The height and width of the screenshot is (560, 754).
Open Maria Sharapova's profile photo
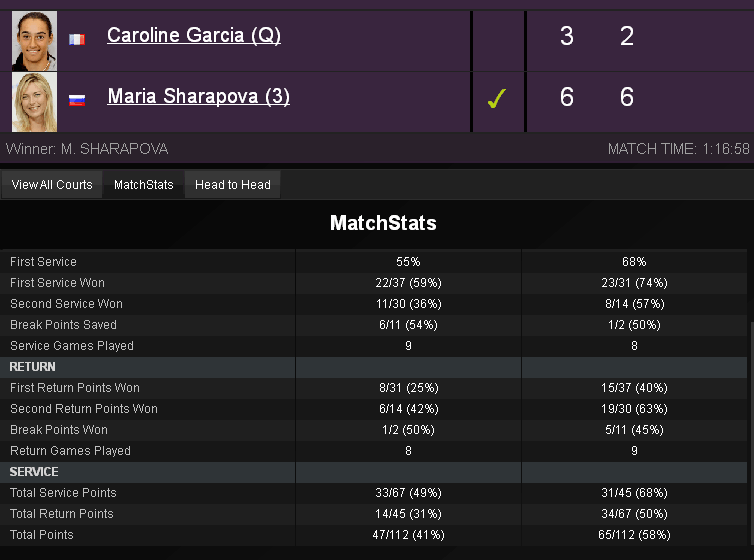[x=34, y=101]
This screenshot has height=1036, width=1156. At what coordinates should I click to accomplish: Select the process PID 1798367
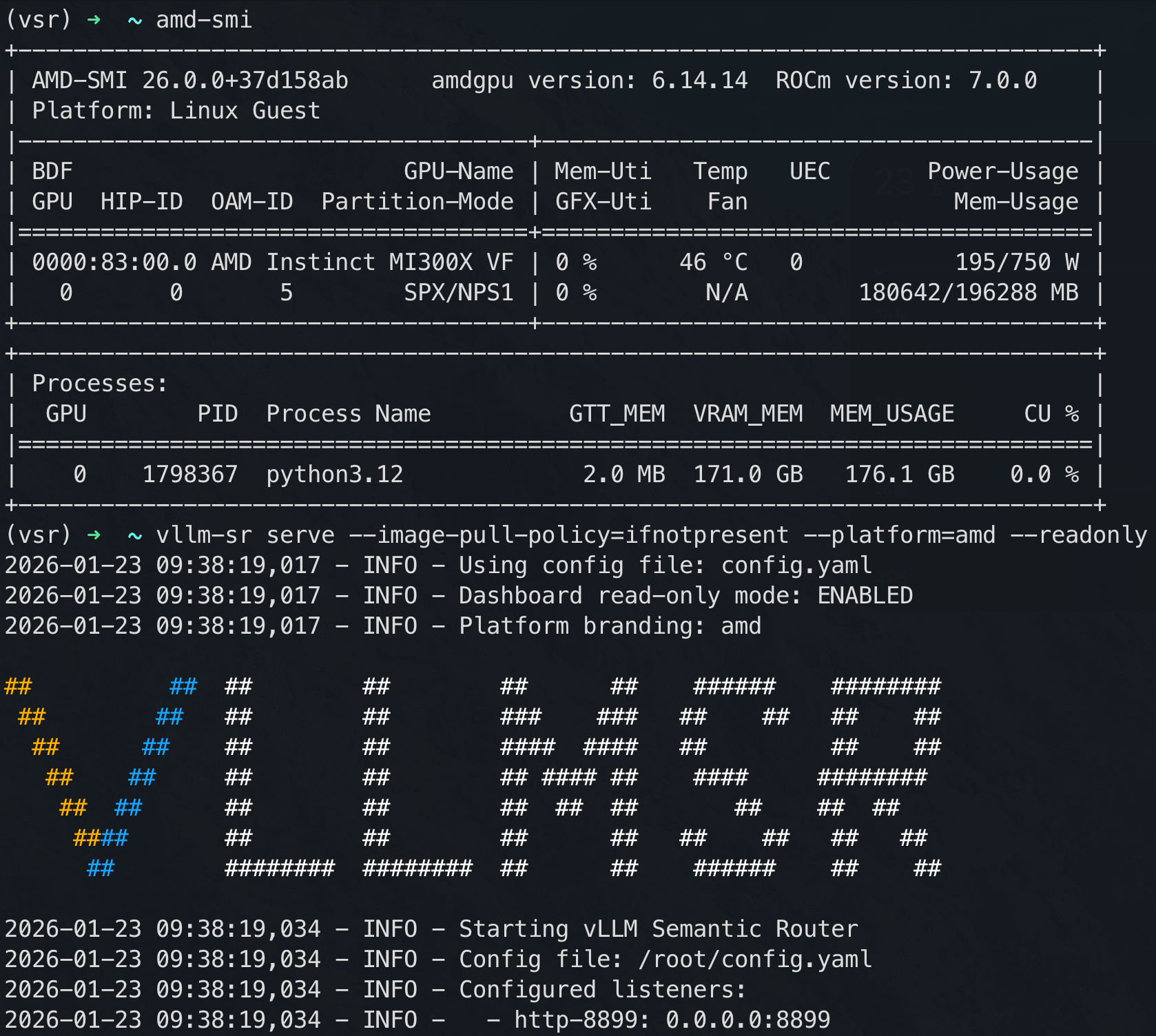[190, 475]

• WHAT YOU SHOULD DO
Exact lines, nothing more: output the one with "Open Maria Sharapova's profile photo" and every later line through the end of the data, skipping pictures.

• SOLUTION TO THE PROBLEM
Open Maria Sharapova's profile photo
[x=34, y=101]
This screenshot has height=1036, width=1156. At what coordinates should I click to accomplish: Select the process PID 1798367
[190, 475]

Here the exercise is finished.